> _Exercise requirements_: Arrange the data starting at the line containing "Click the flask" and ending at the line containing "will pyautogui.click(x=206, y=443)." as a two-column CSV with the headers input and output. Give one row per item, holding its text and its answer, each in a single quoted field with line breaks replaced by spaces.

>> begin

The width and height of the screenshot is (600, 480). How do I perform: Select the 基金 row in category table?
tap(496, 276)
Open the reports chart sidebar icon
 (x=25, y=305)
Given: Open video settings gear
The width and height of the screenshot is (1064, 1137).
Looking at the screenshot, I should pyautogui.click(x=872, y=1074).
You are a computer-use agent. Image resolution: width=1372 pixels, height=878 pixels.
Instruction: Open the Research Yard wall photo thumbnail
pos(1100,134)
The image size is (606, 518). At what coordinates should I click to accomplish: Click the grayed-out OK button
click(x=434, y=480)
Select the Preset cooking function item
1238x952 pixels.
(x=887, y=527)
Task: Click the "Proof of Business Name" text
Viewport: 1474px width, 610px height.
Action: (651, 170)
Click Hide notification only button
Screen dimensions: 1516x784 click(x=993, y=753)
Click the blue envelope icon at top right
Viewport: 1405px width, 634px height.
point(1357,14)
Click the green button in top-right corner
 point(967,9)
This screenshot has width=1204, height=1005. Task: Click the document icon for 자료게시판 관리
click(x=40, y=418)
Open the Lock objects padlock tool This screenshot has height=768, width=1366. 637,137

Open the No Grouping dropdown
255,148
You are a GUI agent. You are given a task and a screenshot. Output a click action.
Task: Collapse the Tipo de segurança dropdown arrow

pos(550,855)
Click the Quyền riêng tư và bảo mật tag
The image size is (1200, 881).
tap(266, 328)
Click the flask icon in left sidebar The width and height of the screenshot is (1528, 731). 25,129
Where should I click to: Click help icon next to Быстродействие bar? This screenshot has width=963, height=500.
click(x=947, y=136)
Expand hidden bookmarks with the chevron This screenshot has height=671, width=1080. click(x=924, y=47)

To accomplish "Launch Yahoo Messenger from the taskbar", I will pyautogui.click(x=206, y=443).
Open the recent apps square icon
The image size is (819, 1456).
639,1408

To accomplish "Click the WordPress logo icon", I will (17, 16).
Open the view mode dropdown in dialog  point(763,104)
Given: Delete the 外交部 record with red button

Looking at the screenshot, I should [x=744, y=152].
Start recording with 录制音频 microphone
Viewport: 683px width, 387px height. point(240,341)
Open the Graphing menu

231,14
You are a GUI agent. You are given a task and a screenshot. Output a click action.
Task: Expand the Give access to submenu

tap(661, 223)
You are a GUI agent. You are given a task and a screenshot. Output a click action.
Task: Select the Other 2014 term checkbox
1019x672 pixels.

>> end

> _Finished answer_:
input,output
"Click the flask icon in left sidebar The width and height of the screenshot is (1528, 731).","25,129"
"Where should I click to: Click help icon next to Быстродействие bar? This screenshot has width=963, height=500.","click(x=947, y=136)"
"Expand hidden bookmarks with the chevron This screenshot has height=671, width=1080.","click(x=924, y=47)"
"To accomplish ""Launch Yahoo Messenger from the taskbar"",","I will pyautogui.click(x=206, y=443)."